CONSIGNA ESCRITA:
Prosigue la columna sobre el teatro como experiencia desde su última oración, manteniendo la voz del texto.

FRAGMENTO PARA LEER:

—Alguien me dirá: “Descubriste la pólvora”. Sí, descubrí la pólvora.

El soliloquio proviene del antepenúltimo episodio de esa catedral de 14 horas que es La flor (Mariano Llinás, 2017), para algunos la mejor película argentina de los últimos 30 años. Pero no trata de cine esta columna.

La ventaja de ser un neófito –casi todos lo somos en al menos ocho de las siete artes– es el descubrimiento. Allí donde el experto apenas confirma, el neófito mantiene intacta la posibilidad del asombro. Por eso puede decir, sin enrojecer por la vergüenza de la obviedad: “El teatro es experiencia”. No lo dice para explicar un fenómeno abstracto. Lo dice para explicarse a sí mismo. Lo dice mientras sale del teatro El Galpón, donde ha visto por primera vez –será la única– a Eduardo Pavlovsky actuando una obra de Eduardo Pavlovsky (sin tener aún idea de quién es Eduardo Pavlovsky).

DATOS PROPORCIONADOS:
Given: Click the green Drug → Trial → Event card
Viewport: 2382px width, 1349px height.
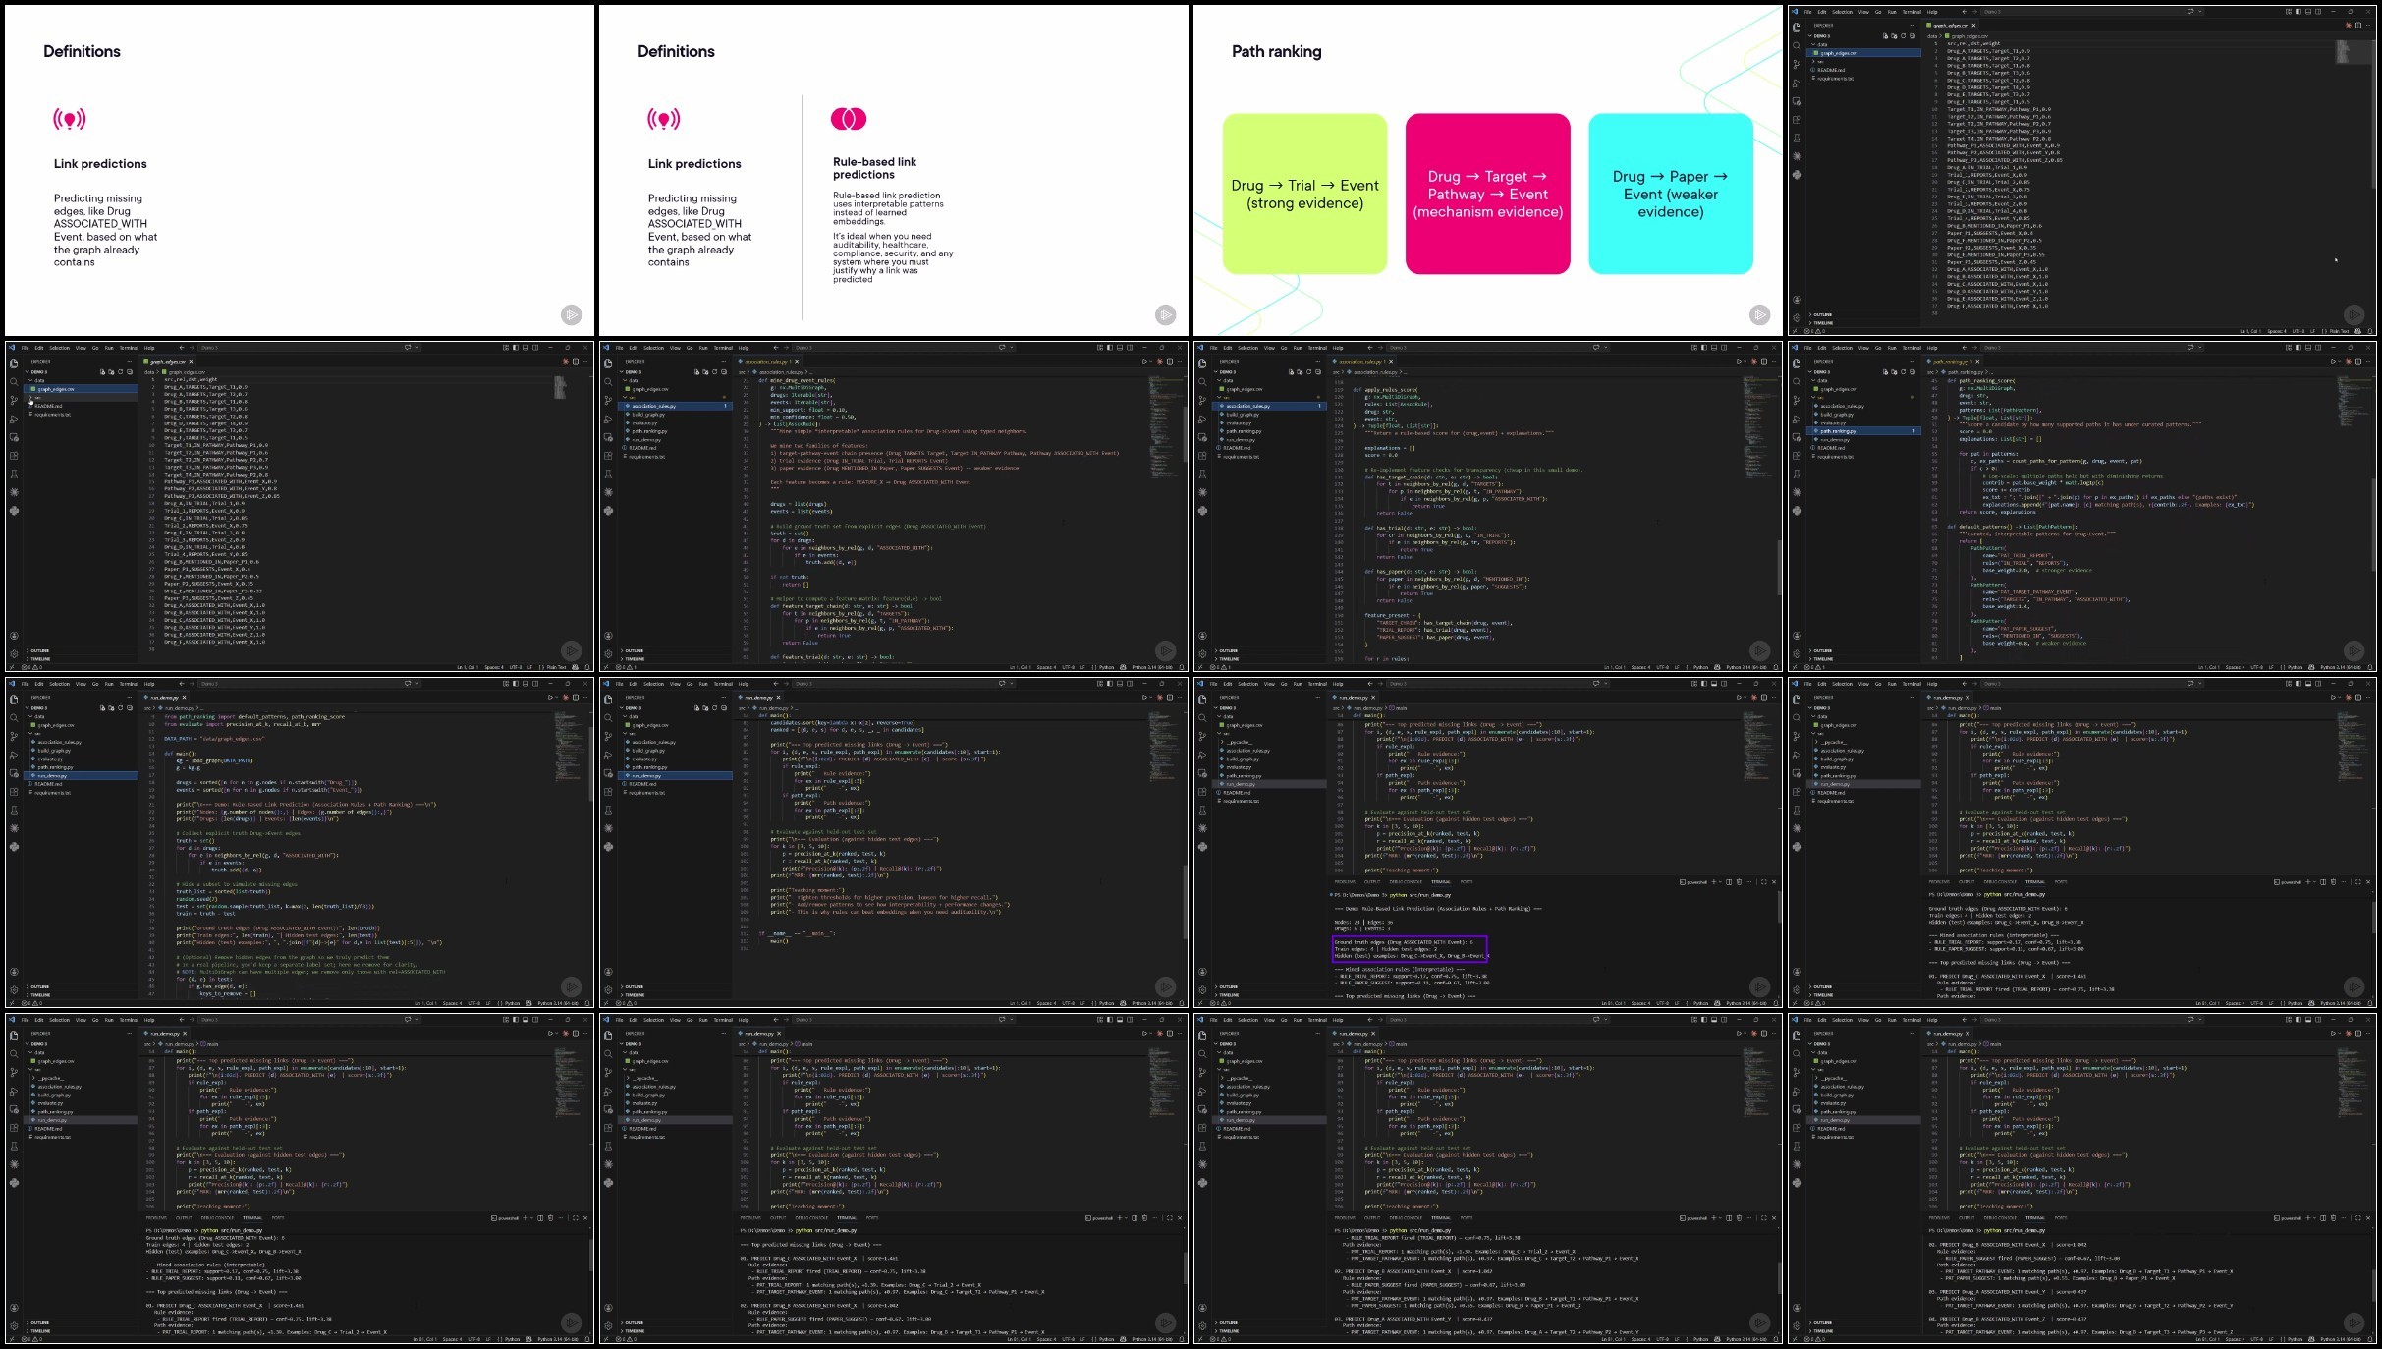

RESPUESTA:
Un neófito puede postular que ese nombre propio es una buena respuesta a la pregunta de qué es el teatro. O al menos “lo que hace Eduardo Pavlovsky” sería una buena respuesta de las muchas respuestas posibles a esa pregunta que un neófito se hace de tanto en tanto y el experto ya no. Eso pensó el neófito mil años después, cuando volvió a encontrarse ante el teatro de Pavlovsky –Potestad (1985)–, esta vez encarnado en Julio Calcagno. Volvió a explicarse a sí mismo, al salir de la sala 2 del Circular, diciendo: “El teatro es experiencia”.

¿Cómo ver, entonces, teatro por internet sin que pierda toda la solidez del endeble edificio del pacto? No se puede. A menos que no se lo vea, sino que se lo escuche. Es decir, que se escuche un monólogo de Pavlovsky. En ese caso, el teatro leído adquiere un sentido mayor que su intención. Puede volverse la forma más pura del teatro cuando ya no se puede pasar por la experiencia del teatro. Un neófito puede hacer afirmaciones de ese tipo.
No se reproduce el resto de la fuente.